ご指摘の通り、書かれていないことを推論から導くと、(場合によっては)小説のような飛躍したストーリーに見える可能性もあると思います。また、おっしゃるように神武天皇や竹内宿禰を個人として捉えないという考え方も、それなりに有効な仮説の置き方なのだろうと考えます。

私自身、記紀を否定するつもりは毛頭ありません。もちろん、当時の学者が「くだらない偽りを書いた」等と切り捨てる気もまったくありません。むしろ、当時の学者の方々は非常に優秀であったと思っており、そう考えればこそ、彼らが荒唐無稽な神話を持ち出すあたりに不自然さを感じます。そして、それはもしかすると、荒唐無稽な話のなかに、彼らなりのダイイングメッセージを忍ばせているのではないかと思わせるのであり、だからこそ、それが生まれた時代背景を考察しつつ、その限界を推し量ることも、なかに書かれていることを読み込むことと同じくらい重要だと考える次第です。そういう意味で、s.田中さんがおっしゃている記紀から読み取ることの重要性は、とても分かる気がします。

また、推論に関する捉え方は、ご指摘どおり、その歴史を眺める人間にとって、「解釈を難しくする」ような推論ではダメで、いかにその人にとって「腑に落ちる推論か」ということが大切なのでしょう。そんななか、今のところ、私にとっては、上述の推論が最も「腑に落ちる」もので、荒唐無稽な神話を持ち出す記紀の不自然さを含めて、「歴史解釈を簡単にできる」気がしている次第です。

今後、また何か新しい発見なり、解釈が出てくれば、そうしたものについて、勉強させていただきたいと思います。

» 提供資料:
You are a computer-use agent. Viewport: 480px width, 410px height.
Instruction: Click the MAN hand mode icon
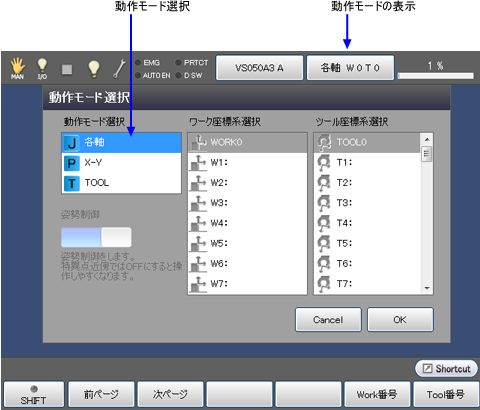pyautogui.click(x=17, y=68)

» 取り組む課題:
[a] 記紀の解釈をめぐる文章について、次の問いに答えてください。
(i) 書き手は、神武天皇や竹内宿禰を個人として捉えないという考え方をどう見ていますか。
(ii) 書き手は、当時の学者の方々をどのように思っていますか。
(iii) 書き手によれば、推論に関して大切なのはどういうことですか。
[b] 記紀の解釈をめぐる文章のうち、「ご指摘の通り、書かれていない」から「せていただきたいと思います。」までを一字も変えずに書き写してください。

» 課題ごとの解答:
[a]
(i) それなりに有効な仮説の置き方なのだろうと考えています。
(ii) 非常に優秀であったと思っています。
(iii) 歴史を眺める人にとって、いかに「腑に落ちる推論か」ということが大切だとしています。

[b]
ご指摘の通り、書かれていないことを推論から導くと、(場合によっては)小説のような飛躍したストーリーに見える可能性もあると思います。また、おっしゃるように神武天皇や竹内宿禰を個人として捉えないという考え方も、それなりに有効な仮説の置き方なのだろうと考えます。

私自身、記紀を否定するつもりは毛頭ありません。もちろん、当時の学者が「くだらない偽りを書いた」等と切り捨てる気もまったくありません。むしろ、当時の学者の方々は非常に優秀であったと思っており、そう考えればこそ、彼らが荒唐無稽な神話を持ち出すあたりに不自然さを感じます。そして、それはもしかすると、荒唐無稽な話のなかに、彼らなりのダイイングメッセージを忍ばせているのではないかと思わせるのであり、だからこそ、それが生まれた時代背景を考察しつつ、その限界を推し量ることも、なかに書かれていることを読み込むことと同じくらい重要だと考える次第です。そういう意味で、s.田中さんがおっしゃている記紀から読み取ることの重要性は、とても分かる気がします。

また、推論に関する捉え方は、ご指摘どおり、その歴史を眺める人間にとって、「解釈を難しくする」ような推論ではダメで、いかにその人にとって「腑に落ちる推論か」ということが大切なのでしょう。そんななか、今のところ、私にとっては、上述の推論が最も「腑に落ちる」もので、荒唐無稽な神話を持ち出す記紀の不自然さを含めて、「歴史解釈を簡単にできる」気がしている次第です。

今後、また何か新しい発見なり、解釈が出てくれば、そうしたものについて、勉強させていただきたいと思います。